Since the target website and the bulk of its customers are based in Europe, such a massive spike in traffic from a different region might seem easy enough to identify as an attack. But one challenge remains: how do you avoid blocking the real users, which this young online business couldn’t afford to lose?
The uniqueness of the requests, combined with the seemingly legitimate activity (standard HTTP GET requests to the website’s homepage), made it very difficult to distinguish the malicious traffic from normal user traffic. And this is probably why the CDN, despite its anti-DDoS functionality, didn’t block the attack.
As such, this use case demonstrates why websites behind CDNs and load balancers are still vulnerable to layer 7 DDoS attacks: these technologies are simply not designed for sophisticated real-time bot detection.
The only way to ensure layer 7 DDoS security is to implement a specialized bot protection solution with truly expert detection capabilities.
How DataDome Stops Layer 7 DDoS Attacks
The DataDome bot protection solution makes extensive use of artificial intelligence (AI) and machine learning technologies to distinguish humans from bots with a level of precision that rules-based security systems simply can’t match.
Known threats are detected in real time (less than 2 milliseconds), thanks to known AI/custom rule pattern matching and HTTP fingerprinting. Around 99 percent of all bad bot requests to our customers’ websites, mobile apps, and APIs are identified in this way.
New threats are identified by analyzing an extensive set of signals, such as fake browser detection, browser automation detection, browser tracking, user event tracking, and device detection. This layer identifies advanced new bots in less than 100 milliseconds. And when we detect a new threat on one of our customers’ websites, the algorithm is automatically updated so that all our customers are instantly protected against the bot.
Thanks to these sophisticated detection capabilities, we were able to identify and block the layer 7 DDoS attack against our customer’s website in real time. Meanwhile, legitimate user traffic was being processed without delays or interruption.
Most importantly, our customer’s IT team didn’t have to do a thing: there were no rules to create, no IP addresses to manually block, no support tickets to create, no on-call incidents, and no post mortem analysis. DataDome handled the malicious traffic autonomously, while our customer could go about their business as usual.
Do you need help protecting your business against layer 7 DDoS attacks and other OWASP automated threats? Start your free trial or contact us to request a demo to begin detecting and blocking malicious bots today.

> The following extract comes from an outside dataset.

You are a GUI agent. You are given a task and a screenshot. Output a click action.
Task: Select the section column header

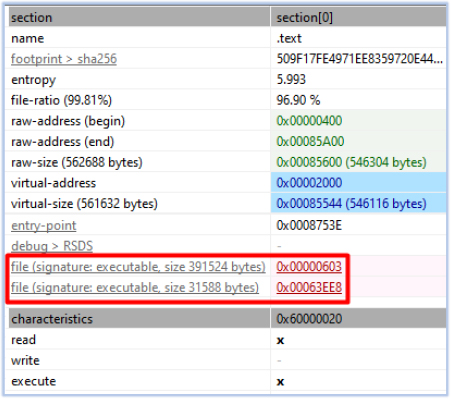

About Layer 7 DDoS Attacks
In layer 7 DDoS attacks, cybercriminals target the “top layer” (L7) in the OSI model. Compared to network or transport layer (layer 3 and 4) attacks, they are typically low and slow, but they are often just as disruptive.
For any DDoS attack to be successful, the attacker must send more requests than the target’s servers can handle. Application layer attacks therefore usually target resource-hungry elements of the web application. The HTTP requests are cheap and easy for the perpetrator to execute, but can be very resource-consuming to respond to.

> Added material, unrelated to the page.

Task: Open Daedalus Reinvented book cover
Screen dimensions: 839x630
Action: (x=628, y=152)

In HTTP GET-type attacks, the hackers simply send too many requests for files, images or other assets from the target server, or call an API over and over until it crashes.
HTTP POST-type attacks typically target form submissions or similar, forcing the server to handle form data and run database commands until it is overloaded.
Because these requests are seemingly legitimate, layer 7 DDoS attacks are often difficult to stop without sophisticated bot detection capabilities that effectively distinguishes bot activity from legitimate human requests.